- **WHAT IS BEING ASKED**
Find each line below containing the word "agent" and copy it.

(Beginning of SUPPLIED RECORDS)

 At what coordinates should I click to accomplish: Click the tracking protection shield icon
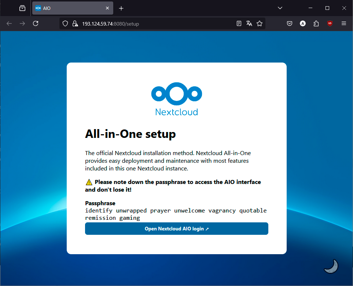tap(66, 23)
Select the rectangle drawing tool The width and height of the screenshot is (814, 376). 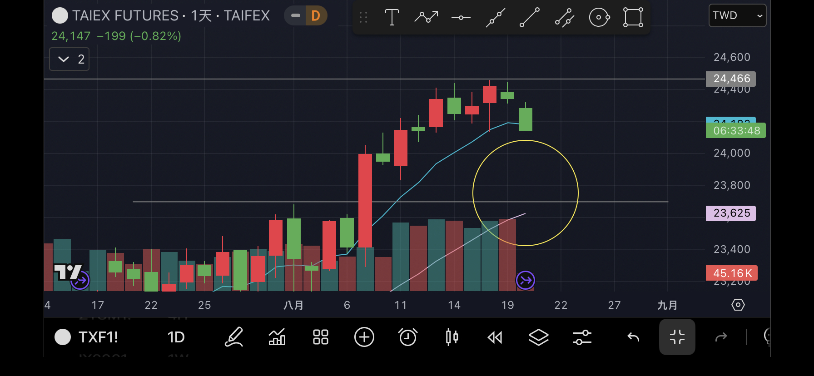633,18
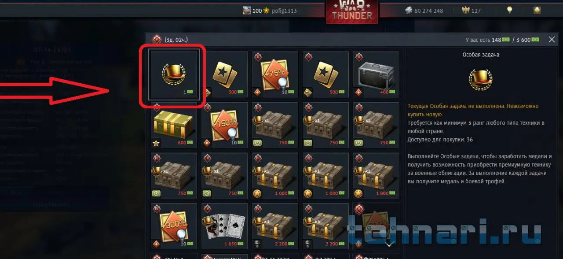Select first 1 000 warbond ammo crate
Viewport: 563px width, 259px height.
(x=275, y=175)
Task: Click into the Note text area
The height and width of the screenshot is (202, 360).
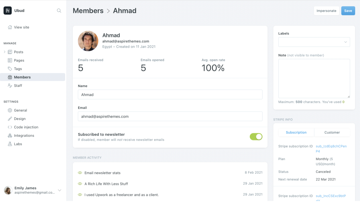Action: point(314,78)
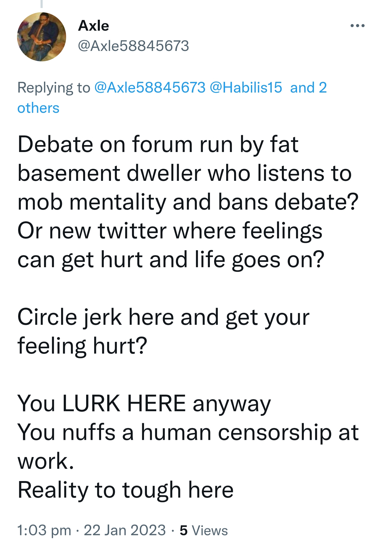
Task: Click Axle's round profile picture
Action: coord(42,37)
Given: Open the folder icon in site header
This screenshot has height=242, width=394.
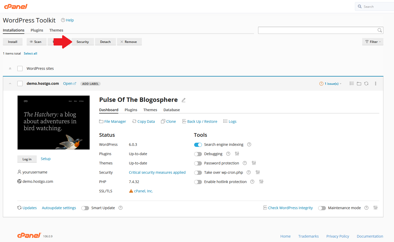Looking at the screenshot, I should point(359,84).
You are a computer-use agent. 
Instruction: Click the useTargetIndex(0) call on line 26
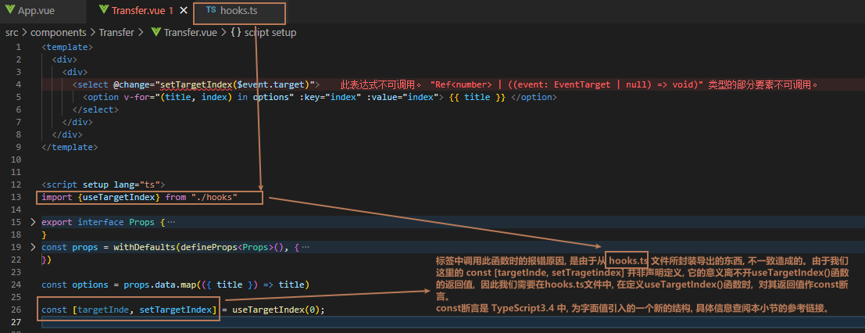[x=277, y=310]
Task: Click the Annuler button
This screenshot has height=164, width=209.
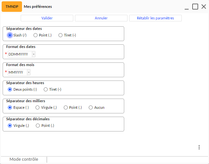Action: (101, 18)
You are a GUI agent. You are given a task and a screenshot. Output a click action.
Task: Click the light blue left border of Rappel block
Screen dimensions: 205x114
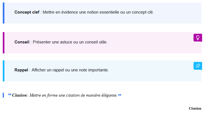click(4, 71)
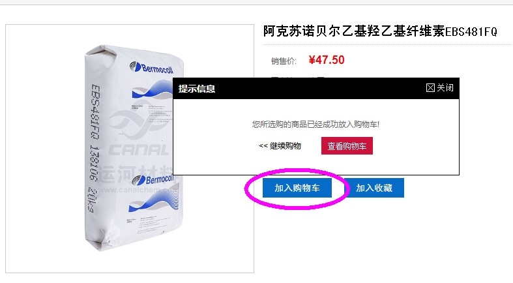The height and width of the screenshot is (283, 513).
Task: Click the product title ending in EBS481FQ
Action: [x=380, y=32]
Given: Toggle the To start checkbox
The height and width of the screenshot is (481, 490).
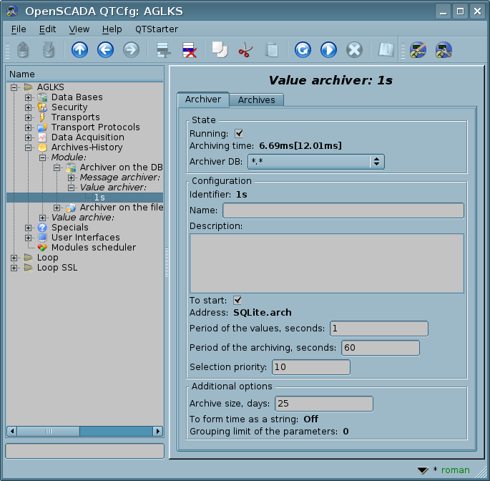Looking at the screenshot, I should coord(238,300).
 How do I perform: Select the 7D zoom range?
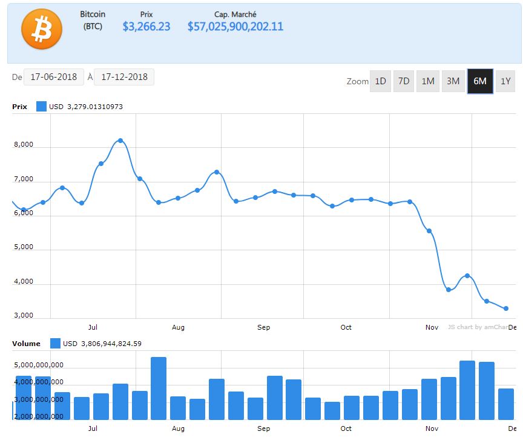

(End of SUPPLIED RECORDS)

- **ANSWER FOR THIS EXERCISE**
You are a computer-use agent. 
You are a GUI agent. You are given a task and a screenshot. Output a click action.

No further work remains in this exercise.